The participants logged their minutes in the rocking chairs and documented how they felt. Six completed an optional feedback form.
“It was a pleasure just to be able to sit in the chair,” one of the Vets wrote. “If it wasn’t for the study, I would not have been able to rock in a chair. I feel grateful and hope this study continues to grow. I believe it has helped me personally.”
“I realized how comforting it was when I would rock in my great grandmother rocker,” another one wrote. “Anyone can do this and find their own peace of mind. Plus, it is a good stress reliever, [and] it is good in my recovery program of alcohol and drug addiction.”

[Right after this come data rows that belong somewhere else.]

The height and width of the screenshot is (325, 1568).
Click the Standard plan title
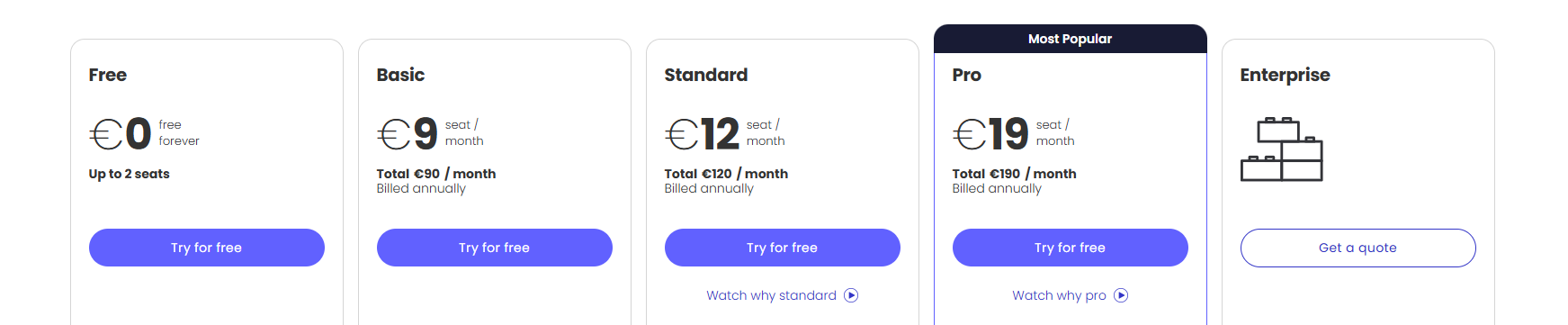(x=706, y=75)
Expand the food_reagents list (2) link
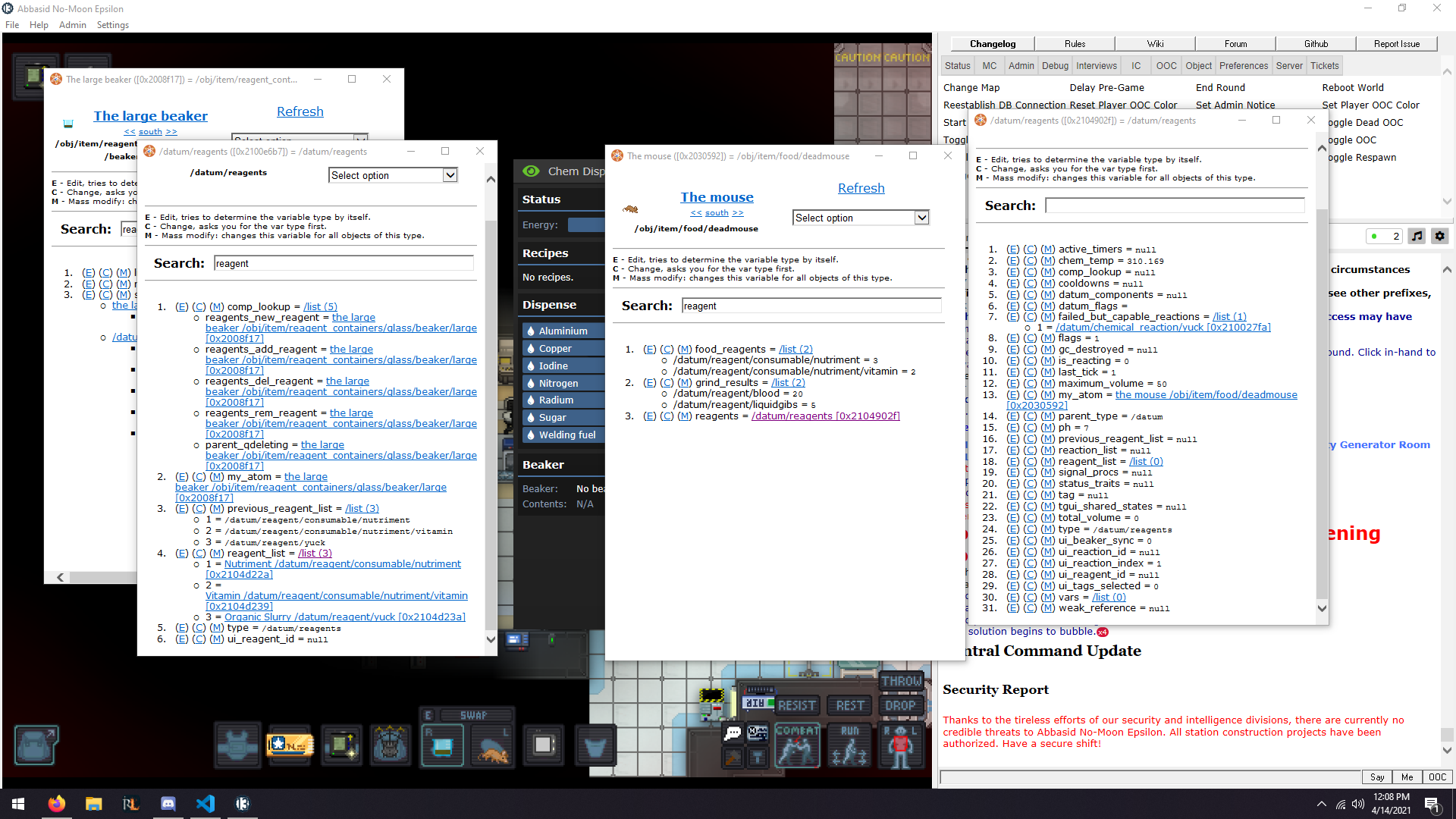Screen dimensions: 1456x819 [x=795, y=349]
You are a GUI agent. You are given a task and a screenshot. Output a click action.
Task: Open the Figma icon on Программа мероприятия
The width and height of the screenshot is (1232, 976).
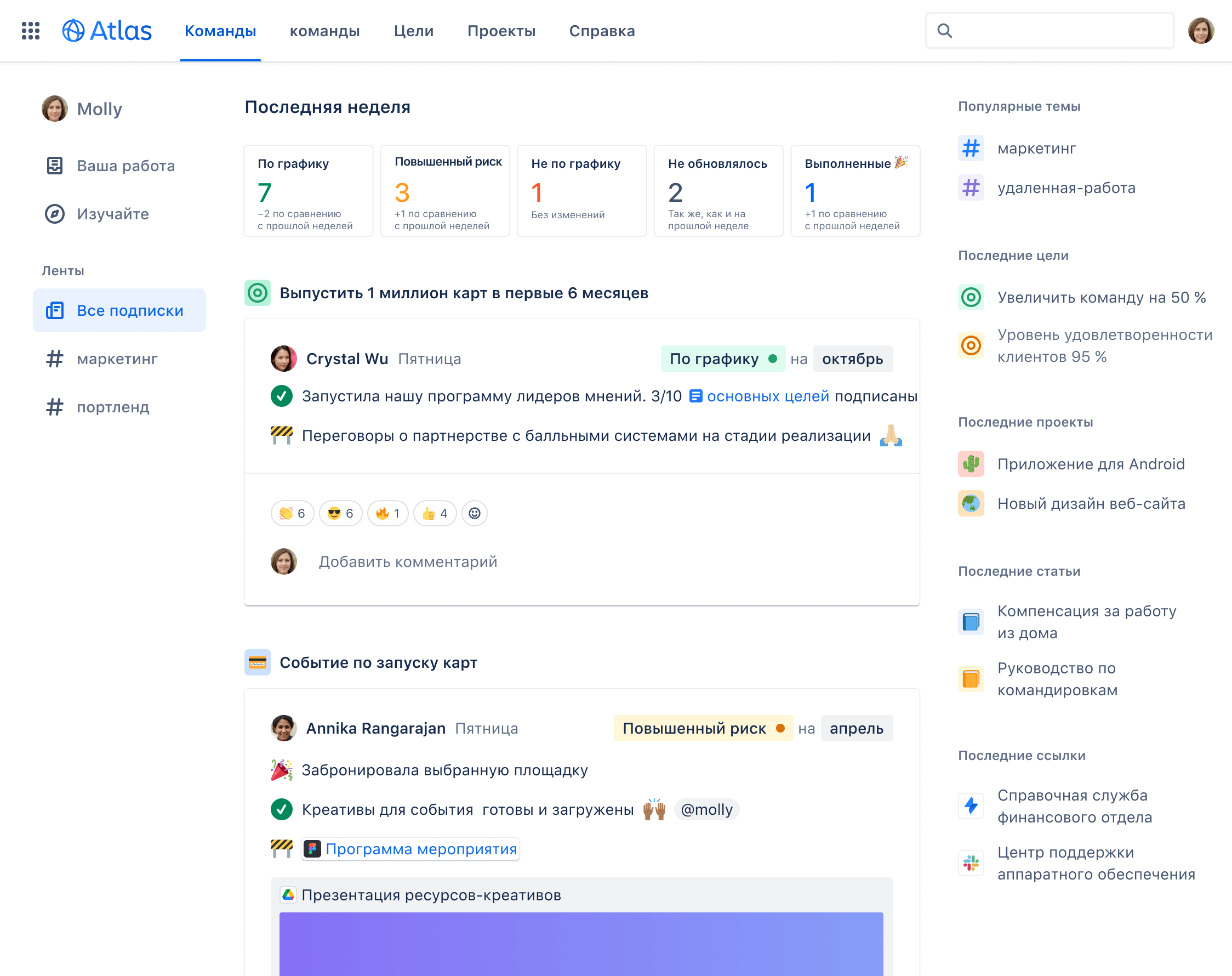312,849
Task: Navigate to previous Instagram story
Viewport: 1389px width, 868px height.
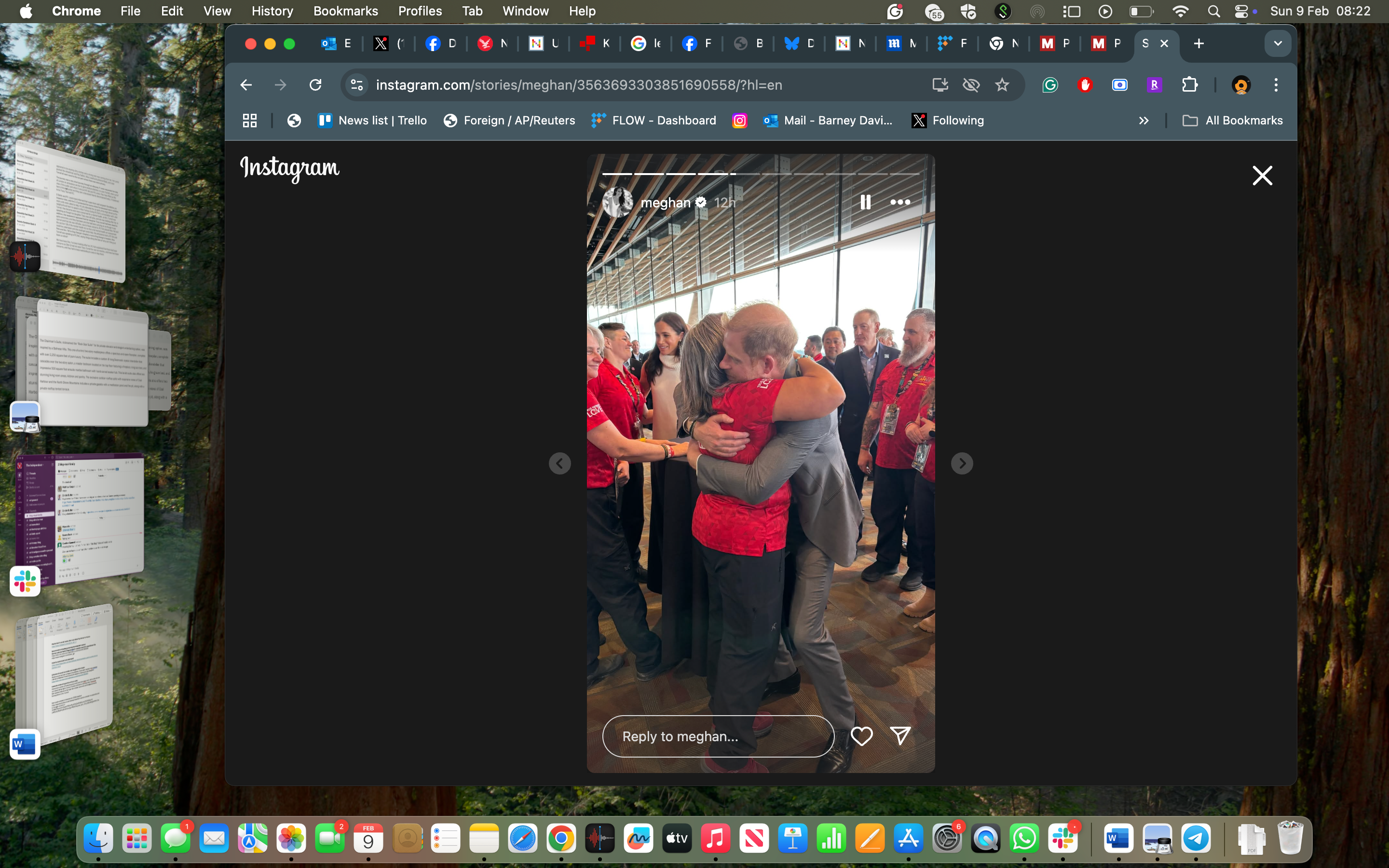Action: coord(559,463)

Veterans seek to have their own rocking chairs
To strengthen the results, Cross would like to lead a rocking chair therapy study that includes close to 100 Veterans, both male and female, with any type of substance abuse. She prefers a study with Veterans from different VA residential substance abuse treatment facilities and non-VA sites, as well as non-Veterans who are undergoing similar treatment. She says it would be interesting to compare the results of the Veteran and non-Veteran groups, as well as each group to one another.
In addition, she’d like to see a rocking chair therapy study carried out as an additional tool for pain management and opioid addiction. In that type of study, she notes, each Veteran would get a rocking chair to use in their home.
“You can’t turn on the television anymore without hearing about the opioid epidemic,” Cross says. “I’d be curious, for example, to see as an opioid medication is reduced, if using a rocking chair at any time would help with pain management. Would it help reduce opioid cravings?
Some Veterans in the pilot study have asked Cross how they can get their own rocking chair. She says she’d like to see VA not only prescribe rocking chairs, but to place them in high stress areas at VA facilities, such as emergency departments, to help patients relax.
The Marine Veteran interviewed for this story says that to him, a rocking chair has the potential to be both a temporary and a long-term fix.
“Kind of in between, I guess,” he says. “I don’t really want to look at it as temporary because in the long run it taught me to be able to control my thoughts and let them go, things like that. I don’t want to say long-term because it kind of helped me on a temporary basis, too. That’s why I say in-between for me. I can’t speak for everybody else.”
Either way, he hopes to just keep on rocking.